Stated problem
Reproduce every one of the rows below verbatim, character for character.

#####

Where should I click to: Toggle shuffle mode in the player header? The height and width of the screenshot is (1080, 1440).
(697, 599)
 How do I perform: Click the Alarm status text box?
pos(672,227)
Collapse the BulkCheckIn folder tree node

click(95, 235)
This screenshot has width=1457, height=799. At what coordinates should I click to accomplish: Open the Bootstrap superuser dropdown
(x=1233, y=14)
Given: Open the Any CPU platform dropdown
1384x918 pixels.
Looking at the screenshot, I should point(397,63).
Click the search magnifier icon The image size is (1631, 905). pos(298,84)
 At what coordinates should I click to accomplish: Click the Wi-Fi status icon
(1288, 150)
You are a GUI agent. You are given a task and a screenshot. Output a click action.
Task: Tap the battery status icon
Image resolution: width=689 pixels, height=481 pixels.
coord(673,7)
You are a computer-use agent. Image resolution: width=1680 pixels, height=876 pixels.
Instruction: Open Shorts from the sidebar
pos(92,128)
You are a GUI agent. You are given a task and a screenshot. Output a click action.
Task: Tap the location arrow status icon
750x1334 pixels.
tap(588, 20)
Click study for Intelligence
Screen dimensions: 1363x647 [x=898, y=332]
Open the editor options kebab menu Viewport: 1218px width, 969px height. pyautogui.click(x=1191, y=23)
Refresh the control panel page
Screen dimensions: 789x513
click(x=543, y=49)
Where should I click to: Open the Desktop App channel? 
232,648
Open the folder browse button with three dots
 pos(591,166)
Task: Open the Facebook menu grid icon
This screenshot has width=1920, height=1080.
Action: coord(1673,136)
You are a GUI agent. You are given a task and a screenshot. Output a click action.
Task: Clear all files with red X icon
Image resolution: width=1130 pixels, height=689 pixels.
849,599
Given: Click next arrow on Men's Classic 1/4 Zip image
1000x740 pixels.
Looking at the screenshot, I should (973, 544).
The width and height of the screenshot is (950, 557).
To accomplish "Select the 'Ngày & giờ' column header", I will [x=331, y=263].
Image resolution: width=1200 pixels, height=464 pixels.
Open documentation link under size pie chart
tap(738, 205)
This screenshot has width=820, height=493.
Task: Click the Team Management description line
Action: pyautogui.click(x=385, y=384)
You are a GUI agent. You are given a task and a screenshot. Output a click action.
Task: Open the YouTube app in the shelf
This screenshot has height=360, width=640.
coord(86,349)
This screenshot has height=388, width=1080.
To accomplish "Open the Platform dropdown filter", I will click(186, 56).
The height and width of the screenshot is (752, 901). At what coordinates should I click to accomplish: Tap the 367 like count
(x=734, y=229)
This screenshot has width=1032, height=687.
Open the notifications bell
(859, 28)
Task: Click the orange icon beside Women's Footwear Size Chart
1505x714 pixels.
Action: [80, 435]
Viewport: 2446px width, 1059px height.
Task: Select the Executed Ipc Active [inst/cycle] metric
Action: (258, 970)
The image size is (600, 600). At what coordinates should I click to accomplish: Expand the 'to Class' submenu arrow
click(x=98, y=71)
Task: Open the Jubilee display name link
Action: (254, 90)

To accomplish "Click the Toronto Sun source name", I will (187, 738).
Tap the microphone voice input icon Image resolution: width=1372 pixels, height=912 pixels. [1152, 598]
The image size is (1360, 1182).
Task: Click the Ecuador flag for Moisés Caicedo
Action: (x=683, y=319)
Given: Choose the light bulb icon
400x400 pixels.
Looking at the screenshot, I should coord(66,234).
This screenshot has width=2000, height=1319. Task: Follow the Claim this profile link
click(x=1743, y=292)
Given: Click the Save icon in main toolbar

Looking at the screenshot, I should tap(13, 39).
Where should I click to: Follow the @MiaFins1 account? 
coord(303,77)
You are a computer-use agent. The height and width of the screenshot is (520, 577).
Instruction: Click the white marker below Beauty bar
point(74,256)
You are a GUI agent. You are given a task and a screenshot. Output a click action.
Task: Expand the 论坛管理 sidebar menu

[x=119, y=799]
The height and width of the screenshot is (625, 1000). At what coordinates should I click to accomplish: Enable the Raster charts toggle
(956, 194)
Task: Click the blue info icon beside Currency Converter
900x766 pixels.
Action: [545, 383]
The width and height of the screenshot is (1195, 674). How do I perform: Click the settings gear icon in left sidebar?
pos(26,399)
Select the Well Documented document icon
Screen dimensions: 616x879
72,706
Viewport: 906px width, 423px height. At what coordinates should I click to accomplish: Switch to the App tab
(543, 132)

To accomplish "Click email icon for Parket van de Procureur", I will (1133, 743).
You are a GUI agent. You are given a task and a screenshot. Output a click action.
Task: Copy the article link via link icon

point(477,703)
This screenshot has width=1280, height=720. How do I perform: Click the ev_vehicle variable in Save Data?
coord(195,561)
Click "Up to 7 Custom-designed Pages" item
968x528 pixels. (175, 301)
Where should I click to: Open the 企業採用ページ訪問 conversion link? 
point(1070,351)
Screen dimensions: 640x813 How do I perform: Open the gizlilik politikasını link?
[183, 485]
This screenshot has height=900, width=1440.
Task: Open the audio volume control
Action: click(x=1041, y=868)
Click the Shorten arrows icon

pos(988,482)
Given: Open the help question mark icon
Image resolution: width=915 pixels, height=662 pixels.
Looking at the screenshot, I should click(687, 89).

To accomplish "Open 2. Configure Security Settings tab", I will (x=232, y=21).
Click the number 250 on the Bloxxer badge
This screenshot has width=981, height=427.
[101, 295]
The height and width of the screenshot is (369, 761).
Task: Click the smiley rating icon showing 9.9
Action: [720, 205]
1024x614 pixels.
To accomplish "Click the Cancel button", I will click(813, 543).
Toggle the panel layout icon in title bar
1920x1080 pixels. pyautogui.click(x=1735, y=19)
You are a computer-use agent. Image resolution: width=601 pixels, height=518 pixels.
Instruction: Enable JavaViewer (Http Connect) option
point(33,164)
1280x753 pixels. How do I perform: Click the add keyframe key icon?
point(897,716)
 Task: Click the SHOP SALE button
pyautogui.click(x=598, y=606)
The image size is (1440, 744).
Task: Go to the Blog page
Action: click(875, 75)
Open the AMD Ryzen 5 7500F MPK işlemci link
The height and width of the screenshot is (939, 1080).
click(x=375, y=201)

#####

Completed task
Where should I click to: Toggle shuffle mode in the player header? The height and width of the screenshot is (1080, 1440).
(697, 599)
 How do I perform: Click the Alarm status text box?
pos(672,227)
Collapse the BulkCheckIn folder tree node

click(95, 235)
This screenshot has width=1457, height=799. At what coordinates should I click to accomplish: Open the Bootstrap superuser dropdown
(x=1233, y=14)
Given: Open the Any CPU platform dropdown
1384x918 pixels.
Looking at the screenshot, I should point(397,63).
Click the search magnifier icon The image size is (1631, 905). pos(298,84)
 At what coordinates should I click to accomplish: Click the Wi-Fi status icon
(1288, 150)
You are a GUI agent. You are given a task and a screenshot. Output a click action.
Task: Tap the battery status icon
Image resolution: width=689 pixels, height=481 pixels.
coord(673,7)
You are a computer-use agent. Image resolution: width=1680 pixels, height=876 pixels.
Instruction: Open Shorts from the sidebar
pos(92,128)
You are a GUI agent. You are given a task and a screenshot. Output a click action.
Task: Tap the location arrow status icon
750x1334 pixels.
tap(588, 20)
Click study for Intelligence
Screen dimensions: 1363x647 [x=898, y=332]
Open the editor options kebab menu Viewport: 1218px width, 969px height. pyautogui.click(x=1191, y=23)
Refresh the control panel page
Screen dimensions: 789x513
click(x=543, y=49)
Where should I click to: Open the Desktop App channel? 
232,648
Open the folder browse button with three dots
 pos(591,166)
Task: Open the Facebook menu grid icon
This screenshot has width=1920, height=1080.
Action: coord(1673,136)
You are a GUI agent. You are given a task and a screenshot. Output a click action.
Task: Clear all files with red X icon
Image resolution: width=1130 pixels, height=689 pixels.
849,599
Given: Click next arrow on Men's Classic 1/4 Zip image
1000x740 pixels.
Looking at the screenshot, I should (973, 544).
The width and height of the screenshot is (950, 557).
To accomplish "Select the 'Ngày & giờ' column header", I will [x=331, y=263].
Image resolution: width=1200 pixels, height=464 pixels.
Open documentation link under size pie chart
tap(738, 205)
This screenshot has width=820, height=493.
Task: Click the Team Management description line
Action: pyautogui.click(x=385, y=384)
You are a GUI agent. You are given a task and a screenshot. Output a click action.
Task: Open the YouTube app in the shelf
This screenshot has height=360, width=640.
coord(86,349)
This screenshot has height=388, width=1080.
To accomplish "Open the Platform dropdown filter", I will click(186, 56).
The height and width of the screenshot is (752, 901). At what coordinates should I click to accomplish: Tap the 367 like count
(x=734, y=229)
This screenshot has width=1032, height=687.
Open the notifications bell
(859, 28)
Task: Click the orange icon beside Women's Footwear Size Chart
1505x714 pixels.
Action: [80, 435]
Viewport: 2446px width, 1059px height.
Task: Select the Executed Ipc Active [inst/cycle] metric
Action: (258, 970)
The image size is (600, 600). At what coordinates should I click to accomplish: Expand the 'to Class' submenu arrow
click(x=98, y=71)
Task: Open the Jubilee display name link
Action: (254, 90)

To accomplish "Click the Toronto Sun source name", I will (187, 738).
Tap the microphone voice input icon Image resolution: width=1372 pixels, height=912 pixels. [1152, 598]
The image size is (1360, 1182).
Task: Click the Ecuador flag for Moisés Caicedo
Action: (x=683, y=319)
Given: Choose the light bulb icon
400x400 pixels.
Looking at the screenshot, I should coord(66,234).
This screenshot has width=2000, height=1319. Task: Follow the Claim this profile link
click(x=1743, y=292)
Given: Click the Save icon in main toolbar

Looking at the screenshot, I should tap(13, 39).
Where should I click to: Follow the @MiaFins1 account? 
coord(303,77)
You are a computer-use agent. The height and width of the screenshot is (520, 577).
Instruction: Click the white marker below Beauty bar
point(74,256)
You are a GUI agent. You are given a task and a screenshot. Output a click action.
Task: Expand the 论坛管理 sidebar menu

[x=119, y=799]
The height and width of the screenshot is (625, 1000). At what coordinates should I click to accomplish: Enable the Raster charts toggle
(956, 194)
Task: Click the blue info icon beside Currency Converter
900x766 pixels.
Action: [545, 383]
The width and height of the screenshot is (1195, 674). How do I perform: Click the settings gear icon in left sidebar?
pos(26,399)
Select the Well Documented document icon
Screen dimensions: 616x879
72,706
Viewport: 906px width, 423px height. At what coordinates should I click to accomplish: Switch to the App tab
(543, 132)

To accomplish "Click email icon for Parket van de Procureur", I will (1133, 743).
You are a GUI agent. You are given a task and a screenshot. Output a click action.
Task: Copy the article link via link icon

point(477,703)
This screenshot has width=1280, height=720. How do I perform: Click the ev_vehicle variable in Save Data?
coord(195,561)
Click "Up to 7 Custom-designed Pages" item
968x528 pixels. (175, 301)
Where should I click to: Open the 企業採用ページ訪問 conversion link? 
point(1070,351)
Screen dimensions: 640x813 How do I perform: Open the gizlilik politikasını link?
[183, 485]
This screenshot has height=900, width=1440.
Task: Open the audio volume control
Action: click(x=1041, y=868)
Click the Shorten arrows icon

pos(988,482)
Given: Open the help question mark icon
Image resolution: width=915 pixels, height=662 pixels.
Looking at the screenshot, I should click(687, 89).

To accomplish "Open 2. Configure Security Settings tab", I will (x=232, y=21).
Click the number 250 on the Bloxxer badge
This screenshot has width=981, height=427.
[101, 295]
The height and width of the screenshot is (369, 761).
Task: Click the smiley rating icon showing 9.9
Action: [720, 205]
1024x614 pixels.
To accomplish "Click the Cancel button", I will click(813, 543).
Toggle the panel layout icon in title bar
1920x1080 pixels. pyautogui.click(x=1735, y=19)
You are a computer-use agent. Image resolution: width=601 pixels, height=518 pixels.
Instruction: Enable JavaViewer (Http Connect) option
point(33,164)
1280x753 pixels. How do I perform: Click the add keyframe key icon?
point(897,716)
 Task: Click the SHOP SALE button
pyautogui.click(x=598, y=606)
The image size is (1440, 744).
Task: Go to the Blog page
Action: click(875, 75)
Open the AMD Ryzen 5 7500F MPK işlemci link
The height and width of the screenshot is (939, 1080).
click(x=375, y=201)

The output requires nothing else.